**ASSIGNED TASK:**
Which lines in the data below contain the word "will"? Pull each of them out.

--- START ---

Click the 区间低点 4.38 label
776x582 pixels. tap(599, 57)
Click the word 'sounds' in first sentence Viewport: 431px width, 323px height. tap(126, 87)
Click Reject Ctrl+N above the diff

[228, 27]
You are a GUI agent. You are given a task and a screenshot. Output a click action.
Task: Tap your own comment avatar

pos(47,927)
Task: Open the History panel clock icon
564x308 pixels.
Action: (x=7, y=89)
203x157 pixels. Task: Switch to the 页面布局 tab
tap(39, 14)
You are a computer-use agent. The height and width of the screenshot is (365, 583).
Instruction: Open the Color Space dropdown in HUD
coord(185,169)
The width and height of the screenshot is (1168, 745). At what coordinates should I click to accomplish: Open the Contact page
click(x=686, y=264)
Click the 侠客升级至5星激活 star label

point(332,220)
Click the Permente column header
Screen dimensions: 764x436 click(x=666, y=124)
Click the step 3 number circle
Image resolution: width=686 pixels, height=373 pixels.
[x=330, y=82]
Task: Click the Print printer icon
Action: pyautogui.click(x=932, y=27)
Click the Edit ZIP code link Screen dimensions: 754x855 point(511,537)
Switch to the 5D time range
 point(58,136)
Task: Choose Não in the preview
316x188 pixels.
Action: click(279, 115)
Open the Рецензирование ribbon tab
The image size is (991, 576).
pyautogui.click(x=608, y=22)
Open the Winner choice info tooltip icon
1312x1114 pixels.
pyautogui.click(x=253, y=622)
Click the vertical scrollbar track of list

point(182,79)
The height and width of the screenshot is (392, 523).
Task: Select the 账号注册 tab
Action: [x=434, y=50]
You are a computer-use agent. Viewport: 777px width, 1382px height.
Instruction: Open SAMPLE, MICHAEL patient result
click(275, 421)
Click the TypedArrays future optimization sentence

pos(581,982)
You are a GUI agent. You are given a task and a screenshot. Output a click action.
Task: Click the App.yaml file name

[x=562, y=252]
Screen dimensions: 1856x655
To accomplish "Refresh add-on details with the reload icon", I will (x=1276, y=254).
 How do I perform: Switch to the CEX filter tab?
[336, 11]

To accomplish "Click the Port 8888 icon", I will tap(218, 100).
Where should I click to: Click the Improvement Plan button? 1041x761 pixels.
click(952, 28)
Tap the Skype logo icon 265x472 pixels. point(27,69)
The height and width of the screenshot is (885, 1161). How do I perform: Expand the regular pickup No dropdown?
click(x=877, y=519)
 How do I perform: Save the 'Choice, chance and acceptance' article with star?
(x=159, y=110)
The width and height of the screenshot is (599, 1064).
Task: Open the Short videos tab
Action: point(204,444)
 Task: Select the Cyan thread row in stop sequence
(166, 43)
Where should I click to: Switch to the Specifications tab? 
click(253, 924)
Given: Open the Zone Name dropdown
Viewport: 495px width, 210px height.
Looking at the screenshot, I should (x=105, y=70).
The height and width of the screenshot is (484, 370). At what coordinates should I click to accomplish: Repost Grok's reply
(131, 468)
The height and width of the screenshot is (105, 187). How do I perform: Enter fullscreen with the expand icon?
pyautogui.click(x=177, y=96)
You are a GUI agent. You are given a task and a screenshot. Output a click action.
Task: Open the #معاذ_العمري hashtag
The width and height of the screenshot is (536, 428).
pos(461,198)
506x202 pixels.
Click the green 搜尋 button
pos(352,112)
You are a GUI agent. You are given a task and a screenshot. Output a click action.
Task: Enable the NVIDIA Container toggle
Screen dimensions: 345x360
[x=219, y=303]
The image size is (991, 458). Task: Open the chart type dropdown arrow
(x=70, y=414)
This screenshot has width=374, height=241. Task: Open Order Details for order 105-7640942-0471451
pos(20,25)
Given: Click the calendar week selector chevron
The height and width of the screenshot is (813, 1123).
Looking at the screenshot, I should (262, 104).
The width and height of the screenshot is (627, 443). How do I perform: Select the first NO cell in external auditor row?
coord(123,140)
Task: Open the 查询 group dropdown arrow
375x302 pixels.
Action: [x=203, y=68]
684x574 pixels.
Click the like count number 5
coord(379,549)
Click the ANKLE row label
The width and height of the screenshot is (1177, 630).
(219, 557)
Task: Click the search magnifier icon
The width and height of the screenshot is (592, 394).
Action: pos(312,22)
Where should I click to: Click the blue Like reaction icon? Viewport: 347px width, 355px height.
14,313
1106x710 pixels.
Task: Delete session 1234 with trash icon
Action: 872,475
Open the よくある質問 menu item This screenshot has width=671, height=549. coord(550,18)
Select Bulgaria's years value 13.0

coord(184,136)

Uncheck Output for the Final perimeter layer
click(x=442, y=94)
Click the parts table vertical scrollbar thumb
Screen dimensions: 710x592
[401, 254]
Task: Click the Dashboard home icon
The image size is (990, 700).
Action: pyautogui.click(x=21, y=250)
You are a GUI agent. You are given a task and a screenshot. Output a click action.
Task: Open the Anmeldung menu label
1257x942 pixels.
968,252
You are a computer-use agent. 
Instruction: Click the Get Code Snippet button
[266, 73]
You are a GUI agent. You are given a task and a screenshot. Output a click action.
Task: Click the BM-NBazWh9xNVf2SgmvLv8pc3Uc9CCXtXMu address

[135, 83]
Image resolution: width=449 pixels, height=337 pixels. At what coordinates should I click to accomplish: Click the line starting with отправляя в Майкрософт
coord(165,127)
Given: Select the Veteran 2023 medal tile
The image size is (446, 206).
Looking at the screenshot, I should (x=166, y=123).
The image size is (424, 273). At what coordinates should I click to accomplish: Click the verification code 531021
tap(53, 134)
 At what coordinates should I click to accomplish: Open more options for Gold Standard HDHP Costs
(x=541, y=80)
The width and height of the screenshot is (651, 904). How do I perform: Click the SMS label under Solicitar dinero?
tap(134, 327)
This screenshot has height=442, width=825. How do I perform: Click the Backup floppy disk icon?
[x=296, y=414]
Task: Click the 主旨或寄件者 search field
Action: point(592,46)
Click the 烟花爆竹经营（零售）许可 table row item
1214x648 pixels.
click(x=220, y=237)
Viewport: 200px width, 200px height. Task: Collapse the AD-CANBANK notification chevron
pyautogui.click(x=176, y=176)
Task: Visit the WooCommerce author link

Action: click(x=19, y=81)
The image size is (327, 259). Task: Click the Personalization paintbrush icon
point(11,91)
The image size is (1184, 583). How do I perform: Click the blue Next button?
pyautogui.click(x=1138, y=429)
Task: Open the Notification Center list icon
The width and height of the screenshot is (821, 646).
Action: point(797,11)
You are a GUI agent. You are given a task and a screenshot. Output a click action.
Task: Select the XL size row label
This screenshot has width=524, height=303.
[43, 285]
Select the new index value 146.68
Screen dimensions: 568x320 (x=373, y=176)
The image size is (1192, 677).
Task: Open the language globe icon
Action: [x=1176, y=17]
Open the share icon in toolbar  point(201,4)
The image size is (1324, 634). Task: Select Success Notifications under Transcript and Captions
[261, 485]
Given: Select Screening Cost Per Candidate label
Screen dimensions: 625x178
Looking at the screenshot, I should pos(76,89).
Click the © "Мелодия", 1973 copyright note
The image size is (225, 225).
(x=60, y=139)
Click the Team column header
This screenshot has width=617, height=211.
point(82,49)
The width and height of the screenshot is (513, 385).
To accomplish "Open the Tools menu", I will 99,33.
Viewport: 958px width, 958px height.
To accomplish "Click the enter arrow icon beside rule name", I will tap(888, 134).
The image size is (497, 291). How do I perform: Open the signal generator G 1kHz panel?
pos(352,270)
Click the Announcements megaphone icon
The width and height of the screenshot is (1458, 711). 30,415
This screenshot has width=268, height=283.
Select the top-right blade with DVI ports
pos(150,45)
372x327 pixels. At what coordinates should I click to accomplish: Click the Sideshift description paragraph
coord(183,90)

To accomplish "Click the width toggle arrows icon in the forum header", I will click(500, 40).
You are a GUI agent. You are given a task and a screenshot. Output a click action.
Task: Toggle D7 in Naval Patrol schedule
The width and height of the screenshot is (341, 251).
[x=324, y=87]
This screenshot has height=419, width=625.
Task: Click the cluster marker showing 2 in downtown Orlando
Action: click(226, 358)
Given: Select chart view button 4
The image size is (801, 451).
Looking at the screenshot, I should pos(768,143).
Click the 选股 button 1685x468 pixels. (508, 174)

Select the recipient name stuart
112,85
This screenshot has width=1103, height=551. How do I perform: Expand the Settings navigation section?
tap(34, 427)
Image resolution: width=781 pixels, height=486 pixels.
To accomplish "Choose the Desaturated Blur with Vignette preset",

--- END ---

**THE ANSWER:**
To accomplish "Refresh add-on details with the reload icon", I will (x=1276, y=254).
To accomplish "Click the Port 8888 icon", I will tap(218, 100).
To accomplish "Open the Tools menu", I will 99,33.
To accomplish "Click the enter arrow icon beside rule name", I will tap(888, 134).
To accomplish "Click the width toggle arrows icon in the forum header", I will click(500, 40).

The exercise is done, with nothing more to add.